FRAGMENTO DE LECTURA:
Además, Thatcher sostenía que sólo existen individuos que persiguen su egoísmo, (en transposición de su personalidad egoísta, insensible y hosca) y que el egoísmo es un impulso virtuoso que recompensa a los fuertes y elimina a los débiles, lo cual es ideal de justicia pero al revés. Thatcher afirmaba que aumentar la riqueza es algo moralmente neutro y que la riqueza trae tentaciones igual que la pobreza. No explicaba a qué tentaciones se refería porque es evidente que las del rico se parecen poco a las del pobre, especialmente si el pobre pasa carpanta y no tiene dónde doblarse, cosa muy común hoy por desgracia, mientras que el rico ya no sabe dónde guardar lo que le sobra.

Si ya resulta excéntrico negar que la sociedad existe, lo de que el egoísmo es virtud se aproxima a la desvergüenza, siendo, además, por qué no decirlo, una idea muy poco original. Sobre este particular la patente de la ocurrencia la tiene el Príncipe de Marcillac, más conocido como La Rochefoucauld (1613-1680) que sentenció aquello de que nuestras virtudes son, frecuentemente, vicios disfrazados. Por otra parte, en Inglaterra la paternidad del dislate le corresponde a Mandeville (que defendió la abolición de las escuelas de caridad, para horror de su época), que en 1714 difundió esta equivalencia tan dañina en un libro que tuvo un gran éxito por lo escandaloso de sus principios, titulado La fábula de las abejas o los vicios privados hacen la prosperidad pública. En tal obra Mandeville afirmaba, por ejemplo, que los grandes vicios individuales conducen al paraíso y la grandeza, lo mismo que el hambre al comer, mientras que la honradez es cosa de tontos y lleva a la ruina, siendo así que el vicio es el fundamento de la prosperidad y la felicidad nacionales o bien que como hay que ser malo, más vale ser perverso y próspero o que el cortesano que no pone límites a su lujo y el heredero derrochador son los mejores amigos de la sociedad o que suprimir la pobreza es ruinoso porque hacen falta pobres para desempeñar los trabajos más desagradable, de modo que criar en la ignorancia al pobre, para que acepte su destino sin percatarse, es de lo más conveniente ...

El tercer ingrediente de la doctrina de Margaret Thatcher era la defensa de la desigualdad, a la que atribuía, falazmente, el valor positivo de acicate para el esfuerzo personal. Thatcher no dudó nunca de la virtud de la desigualdad, promoviéndola sin complejos, al estilo de los liberales del siglo XIX que no creían ni en la democracia ni en la igual dignidad de los seres humanos, de ahí su afirmación de que si los ricos son un poco menos ricos, los pobres serán un poco más pobres, justificación falaz para que al rico no se le toque el bolsillo.

CUESTIONES DEL MATERIAL:
(a) Resume en dos oraciones el fragmento sobre la doctrina de Margaret Thatcher.
(b) Retoma el fragmento sobre la doctrina de Margaret Thatcher y continúalo a partir de su última oración.
Los registros no guardan relación con el fragmento.

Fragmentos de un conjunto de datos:
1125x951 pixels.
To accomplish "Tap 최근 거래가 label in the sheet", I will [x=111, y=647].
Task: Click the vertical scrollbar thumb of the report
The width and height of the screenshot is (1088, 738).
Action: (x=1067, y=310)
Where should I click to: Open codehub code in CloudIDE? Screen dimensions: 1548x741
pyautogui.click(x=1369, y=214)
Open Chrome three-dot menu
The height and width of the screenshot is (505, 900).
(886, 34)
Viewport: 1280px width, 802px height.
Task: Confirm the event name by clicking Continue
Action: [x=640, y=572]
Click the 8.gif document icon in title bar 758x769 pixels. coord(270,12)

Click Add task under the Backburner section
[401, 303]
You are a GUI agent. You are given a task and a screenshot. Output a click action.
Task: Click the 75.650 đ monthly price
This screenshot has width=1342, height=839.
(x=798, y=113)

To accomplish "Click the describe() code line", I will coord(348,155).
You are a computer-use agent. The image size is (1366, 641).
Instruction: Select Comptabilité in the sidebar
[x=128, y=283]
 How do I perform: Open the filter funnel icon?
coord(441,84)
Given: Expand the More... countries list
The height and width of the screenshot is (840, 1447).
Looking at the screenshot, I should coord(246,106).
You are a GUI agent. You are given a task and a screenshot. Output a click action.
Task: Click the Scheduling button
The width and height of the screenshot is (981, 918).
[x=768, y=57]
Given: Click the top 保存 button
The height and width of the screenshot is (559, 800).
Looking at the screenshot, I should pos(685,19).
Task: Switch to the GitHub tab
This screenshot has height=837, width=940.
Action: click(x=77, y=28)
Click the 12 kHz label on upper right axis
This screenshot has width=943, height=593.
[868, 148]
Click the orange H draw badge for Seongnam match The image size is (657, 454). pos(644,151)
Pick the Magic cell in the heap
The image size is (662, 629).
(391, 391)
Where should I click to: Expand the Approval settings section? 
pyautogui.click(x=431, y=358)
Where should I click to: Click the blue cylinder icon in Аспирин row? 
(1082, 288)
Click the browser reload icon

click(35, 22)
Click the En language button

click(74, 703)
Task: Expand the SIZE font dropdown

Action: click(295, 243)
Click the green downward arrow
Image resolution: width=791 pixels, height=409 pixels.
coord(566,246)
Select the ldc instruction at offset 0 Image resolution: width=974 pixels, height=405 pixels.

CONJUNTO DE RESPUESTAS:
(a) El fragmento critica a Margaret Thatcher por sostener que sólo existen individuos que persiguen su egoísmo y que el egoísmo es un impulso virtuoso, una idea que califica de poco original y cuya paternidad atribuye a La Rochefoucauld y, en Inglaterra, a Mandeville, autor de La fábula de las abejas. También censura su defensa de la desigualdad como acicate para el esfuerzo personal, que considera una justificación falaz para que al rico no se le toque el bolsillo.

(b)
La imposición thatcherita de una desigualdad artificial dividió a la sociedad británica, empobreció a muchos ciudadanos y sembró la semilla de la delincuencia, la discordia y las revueltas urbanas (los riots, que tanto abundaron desde su llegada al poder), efectos que Thatcher nunca reconoció y a los que atribuyó otras causas disparatadas. Sobre este particular, Andy McSmith, en su breve historia sobre la década de los ochenta en Gran Bretaña, señala un hecho tan revelador como que Maurice Cowling, historiador de la Universidad de Cambridge que tuvo un gran ascendiente sobre algunos thacheritas, reconociera que "los conservadores no quieren la libertad sin más; lo que desean es una clase de libertad compatible con el mantenimiento de las desigualdades existentes o con la restauración de las desigualdades perdidas". Ahí queda.

Recapitulemos la doctrina, de una pobreza intelectual que deprime: no hay sociedad, sólo individuos, que son egoístas, lo cual es bueno, siendo la desigualdad social el mejor acicate para el esfuerzo y el sacrificio personales.

Estas eran las ideas políticas de Thatcher, malas de una en una y peores aún todas juntas, que constituyeron una teoría a favor del poder que se propagó como el fuego en un bosque seco y cuyas consecuencias perduran hoy para desgracia general.

Thatcher no fue, por tanto, original en su pensamiento. Se limitó a recoger los restos de algunos autores oscuros y olvidados, les dio un barniz moderno (globalización, monetarismo) y los lanzó a un debate amañado que acabó ganando gracias a la debilidad de sus oponentes y al apoyo que recibió de grandes corporaciones mediáticas y de grupos financieros muy poderosos. El resultado de esta operación fue una victoria basada en un mejunje ideológico al que llamamos pensamiento único.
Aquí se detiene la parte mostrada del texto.